Step S103: Screen (or select) at least one video segment matching the template attribute tag of the at least one template segment from the plurality of video segments based on the template attribute tag of the at least one template segment and segment attribute tags corresponding to the plurality of video segments.

Step S104: Splice the at least one matched video segment according to a position of a template attribute tag of each template segment in the at least one template segment in the template tag sequence as a video material segment of the target video.

According to the embodiments of the disclosure, the server may screen (or select) video segments meeting a segment matching condition from a plurality of video segments based on at least one template segment and the template tag sequence, and use the video segments meeting the segment matching condition as the video material segment of the target video.

Specifically, the server may use each of N template segments as a target template segment, determine a queue position of the target template segment in the template tag sequence (e.g., a position or a sequence of the target template segment in a queue formed by the N template segments) as a target queue position, and determine a template attribute tag corresponding to the target queue position as a target template attribute tag. The number of the template segments may be N, and N may be a positive integer greater than 1. Therefore, the template tag sequence may include N sequence positions, one sequence position corresponds to one template attribute tag, and one template attribute tag corresponds to one template segment. Further, the server may screen a segment attribute tag matching the target template attribute tag from segment attribute tags corresponding to the plurality of video segments, and determine one or more video segments corresponding to the screened segment attribute tag as candidate video segments. Further, the server may perthrm similarity analysis on each candidate video segment in the candidate video segments and the target template segment to obtain a similarity threshold between each candidate video segment and the target template segment; determine a maximum similarity threshold in the similarity thresholds, and determine a candidate video segment corresponding to the maximum similarity threshold as a target candidate video segment matching the target template segment. Further, the server may determine a target tag sequence formed by a segment attribute tag corresponding to the target candidate video segment based on the target queue position of the target template segment in the template tag sequence, and perform splicing processing on all target candidate video segments associated with the target tag sequence to obtain the video material segment. That is, the video material segment meeting the segment matching condition is determined according to all the target candidate video segments associated with the target tag sequence. The target tag sequence formed by the segment attribute tag of the video material segment is the same as the template tag sequence.

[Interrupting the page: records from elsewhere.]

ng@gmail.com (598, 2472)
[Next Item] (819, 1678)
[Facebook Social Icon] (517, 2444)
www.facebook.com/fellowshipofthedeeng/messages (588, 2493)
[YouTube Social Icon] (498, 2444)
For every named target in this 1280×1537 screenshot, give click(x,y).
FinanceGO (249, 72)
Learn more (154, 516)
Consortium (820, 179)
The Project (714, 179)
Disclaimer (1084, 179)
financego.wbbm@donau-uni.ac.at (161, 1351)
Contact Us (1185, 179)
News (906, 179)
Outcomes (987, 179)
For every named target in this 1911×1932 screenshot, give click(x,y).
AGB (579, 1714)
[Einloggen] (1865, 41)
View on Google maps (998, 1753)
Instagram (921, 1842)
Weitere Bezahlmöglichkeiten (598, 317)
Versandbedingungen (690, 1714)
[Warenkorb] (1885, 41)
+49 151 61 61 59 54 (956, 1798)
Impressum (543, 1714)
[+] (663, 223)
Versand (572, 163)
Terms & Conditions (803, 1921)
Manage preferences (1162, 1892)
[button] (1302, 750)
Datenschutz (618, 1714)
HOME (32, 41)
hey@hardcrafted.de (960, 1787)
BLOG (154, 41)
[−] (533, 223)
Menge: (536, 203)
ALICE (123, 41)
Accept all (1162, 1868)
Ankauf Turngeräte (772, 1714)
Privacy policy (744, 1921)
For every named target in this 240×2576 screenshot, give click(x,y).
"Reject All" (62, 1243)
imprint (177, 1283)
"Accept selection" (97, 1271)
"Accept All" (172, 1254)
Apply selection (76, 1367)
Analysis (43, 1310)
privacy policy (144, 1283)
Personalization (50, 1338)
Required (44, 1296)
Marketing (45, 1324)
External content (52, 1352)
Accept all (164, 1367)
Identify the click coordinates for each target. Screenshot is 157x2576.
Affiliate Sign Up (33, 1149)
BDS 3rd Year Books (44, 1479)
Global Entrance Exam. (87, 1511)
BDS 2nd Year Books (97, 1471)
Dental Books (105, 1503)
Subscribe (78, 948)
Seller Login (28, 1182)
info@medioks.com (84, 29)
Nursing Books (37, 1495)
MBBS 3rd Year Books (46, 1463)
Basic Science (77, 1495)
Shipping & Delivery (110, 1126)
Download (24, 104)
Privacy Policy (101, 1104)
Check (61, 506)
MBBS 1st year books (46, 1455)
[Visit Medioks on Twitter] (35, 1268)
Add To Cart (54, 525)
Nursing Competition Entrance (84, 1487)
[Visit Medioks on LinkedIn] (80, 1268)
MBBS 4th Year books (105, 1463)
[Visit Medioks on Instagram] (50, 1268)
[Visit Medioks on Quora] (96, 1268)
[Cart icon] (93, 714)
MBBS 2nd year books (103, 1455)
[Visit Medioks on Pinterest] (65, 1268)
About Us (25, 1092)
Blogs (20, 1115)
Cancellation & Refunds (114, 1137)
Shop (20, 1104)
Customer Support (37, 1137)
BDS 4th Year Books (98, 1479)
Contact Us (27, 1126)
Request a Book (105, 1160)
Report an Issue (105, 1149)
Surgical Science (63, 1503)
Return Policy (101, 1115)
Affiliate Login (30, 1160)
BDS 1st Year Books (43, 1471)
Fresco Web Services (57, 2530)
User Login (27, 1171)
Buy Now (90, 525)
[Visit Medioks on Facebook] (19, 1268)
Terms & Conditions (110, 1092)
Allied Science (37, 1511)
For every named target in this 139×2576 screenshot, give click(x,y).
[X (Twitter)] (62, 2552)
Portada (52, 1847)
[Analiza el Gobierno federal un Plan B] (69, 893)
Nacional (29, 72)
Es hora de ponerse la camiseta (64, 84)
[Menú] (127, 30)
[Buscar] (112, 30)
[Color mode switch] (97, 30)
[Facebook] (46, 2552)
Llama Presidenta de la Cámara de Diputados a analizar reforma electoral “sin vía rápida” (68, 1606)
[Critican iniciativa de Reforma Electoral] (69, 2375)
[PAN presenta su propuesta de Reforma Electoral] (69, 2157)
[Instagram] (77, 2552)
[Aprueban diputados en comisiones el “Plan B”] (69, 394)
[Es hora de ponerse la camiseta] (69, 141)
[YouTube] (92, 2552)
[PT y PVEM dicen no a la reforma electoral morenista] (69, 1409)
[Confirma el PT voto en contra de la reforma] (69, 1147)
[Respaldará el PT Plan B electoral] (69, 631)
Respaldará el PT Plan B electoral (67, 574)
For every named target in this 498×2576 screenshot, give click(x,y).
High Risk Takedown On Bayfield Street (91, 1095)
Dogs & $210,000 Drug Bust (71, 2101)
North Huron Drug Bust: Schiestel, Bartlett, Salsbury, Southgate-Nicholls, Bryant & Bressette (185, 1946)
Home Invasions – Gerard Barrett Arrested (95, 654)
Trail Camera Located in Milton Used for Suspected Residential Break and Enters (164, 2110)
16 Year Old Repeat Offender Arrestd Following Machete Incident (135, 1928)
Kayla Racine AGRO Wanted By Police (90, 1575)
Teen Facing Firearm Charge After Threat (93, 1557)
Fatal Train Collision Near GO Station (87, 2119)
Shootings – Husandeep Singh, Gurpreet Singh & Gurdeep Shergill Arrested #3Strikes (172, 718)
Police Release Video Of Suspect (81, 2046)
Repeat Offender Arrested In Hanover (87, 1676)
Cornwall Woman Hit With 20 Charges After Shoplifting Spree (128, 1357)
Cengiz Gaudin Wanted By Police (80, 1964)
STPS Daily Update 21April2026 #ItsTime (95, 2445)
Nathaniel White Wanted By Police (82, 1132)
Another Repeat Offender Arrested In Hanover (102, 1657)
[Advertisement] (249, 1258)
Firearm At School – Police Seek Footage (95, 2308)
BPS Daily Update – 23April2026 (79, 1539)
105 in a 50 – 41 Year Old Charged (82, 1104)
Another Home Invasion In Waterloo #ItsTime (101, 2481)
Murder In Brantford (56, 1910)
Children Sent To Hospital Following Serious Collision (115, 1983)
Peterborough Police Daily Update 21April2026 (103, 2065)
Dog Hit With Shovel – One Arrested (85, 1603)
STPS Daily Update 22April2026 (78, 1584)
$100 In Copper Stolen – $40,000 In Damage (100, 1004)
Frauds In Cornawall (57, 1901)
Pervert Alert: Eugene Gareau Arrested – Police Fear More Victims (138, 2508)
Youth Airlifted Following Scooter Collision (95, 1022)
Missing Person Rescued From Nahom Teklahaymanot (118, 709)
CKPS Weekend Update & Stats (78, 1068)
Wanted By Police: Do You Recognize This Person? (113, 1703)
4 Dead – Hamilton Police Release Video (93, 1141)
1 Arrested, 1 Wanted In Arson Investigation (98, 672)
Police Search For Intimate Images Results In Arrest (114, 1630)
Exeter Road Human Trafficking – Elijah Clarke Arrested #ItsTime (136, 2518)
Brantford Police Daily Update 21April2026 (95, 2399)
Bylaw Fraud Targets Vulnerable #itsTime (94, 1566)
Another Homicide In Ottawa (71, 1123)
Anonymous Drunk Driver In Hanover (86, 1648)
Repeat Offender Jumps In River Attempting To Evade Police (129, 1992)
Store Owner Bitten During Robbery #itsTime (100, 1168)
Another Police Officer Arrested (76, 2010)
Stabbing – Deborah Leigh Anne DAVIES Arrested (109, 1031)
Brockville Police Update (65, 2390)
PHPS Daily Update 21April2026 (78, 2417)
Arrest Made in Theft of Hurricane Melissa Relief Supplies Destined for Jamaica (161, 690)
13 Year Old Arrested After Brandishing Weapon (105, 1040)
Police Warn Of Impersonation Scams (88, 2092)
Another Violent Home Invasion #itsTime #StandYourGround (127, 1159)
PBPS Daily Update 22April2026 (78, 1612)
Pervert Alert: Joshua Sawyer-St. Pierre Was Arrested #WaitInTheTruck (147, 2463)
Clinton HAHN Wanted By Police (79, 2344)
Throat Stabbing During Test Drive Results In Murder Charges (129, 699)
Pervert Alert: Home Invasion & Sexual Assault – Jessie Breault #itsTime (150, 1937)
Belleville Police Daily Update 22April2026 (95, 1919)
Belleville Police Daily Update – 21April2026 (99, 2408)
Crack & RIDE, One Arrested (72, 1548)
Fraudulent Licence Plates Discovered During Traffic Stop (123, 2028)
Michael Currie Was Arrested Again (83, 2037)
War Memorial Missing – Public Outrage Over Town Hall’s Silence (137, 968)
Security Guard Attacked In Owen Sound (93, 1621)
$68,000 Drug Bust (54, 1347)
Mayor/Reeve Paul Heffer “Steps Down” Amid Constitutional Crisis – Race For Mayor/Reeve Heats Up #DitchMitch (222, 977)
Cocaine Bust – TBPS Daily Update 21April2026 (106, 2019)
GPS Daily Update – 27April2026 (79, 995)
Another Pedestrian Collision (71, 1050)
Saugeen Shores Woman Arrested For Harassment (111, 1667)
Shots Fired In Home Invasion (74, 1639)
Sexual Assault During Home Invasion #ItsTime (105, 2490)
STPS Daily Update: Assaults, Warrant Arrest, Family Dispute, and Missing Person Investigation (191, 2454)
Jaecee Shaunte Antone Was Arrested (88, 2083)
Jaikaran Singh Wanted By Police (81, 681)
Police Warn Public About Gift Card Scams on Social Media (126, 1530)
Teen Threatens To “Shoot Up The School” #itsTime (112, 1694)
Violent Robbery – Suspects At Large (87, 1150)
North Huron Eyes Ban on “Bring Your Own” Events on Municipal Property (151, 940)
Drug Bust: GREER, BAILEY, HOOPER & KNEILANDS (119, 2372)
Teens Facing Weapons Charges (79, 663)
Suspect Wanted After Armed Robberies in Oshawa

It may be understood that, the similarity analysis may represent a scene similarity between each candidate video segment and the target template segment. A candidate feature vector corresponding to each candidate video segment may be obtained by inputting the candidate video segment into the third network model. A target feature vector corresponding to the target template segment may be obtained by inputting the target template segment into the third network model. A similarity (namely, the similarity threshold) between each candidate video segment and the target template segment may be obtained by calculating a vector distance between the candidate feature vector and the target feature vector. Considering that the third network model is a scene recognition model, the similarity may represent a scene similarity. The similarity analysis may also represent a long shot and close shot similarity between each candidate video segment and the target template segment, and the similarity analysis may also represent a character similarity between each candidate video segment and the target template segment.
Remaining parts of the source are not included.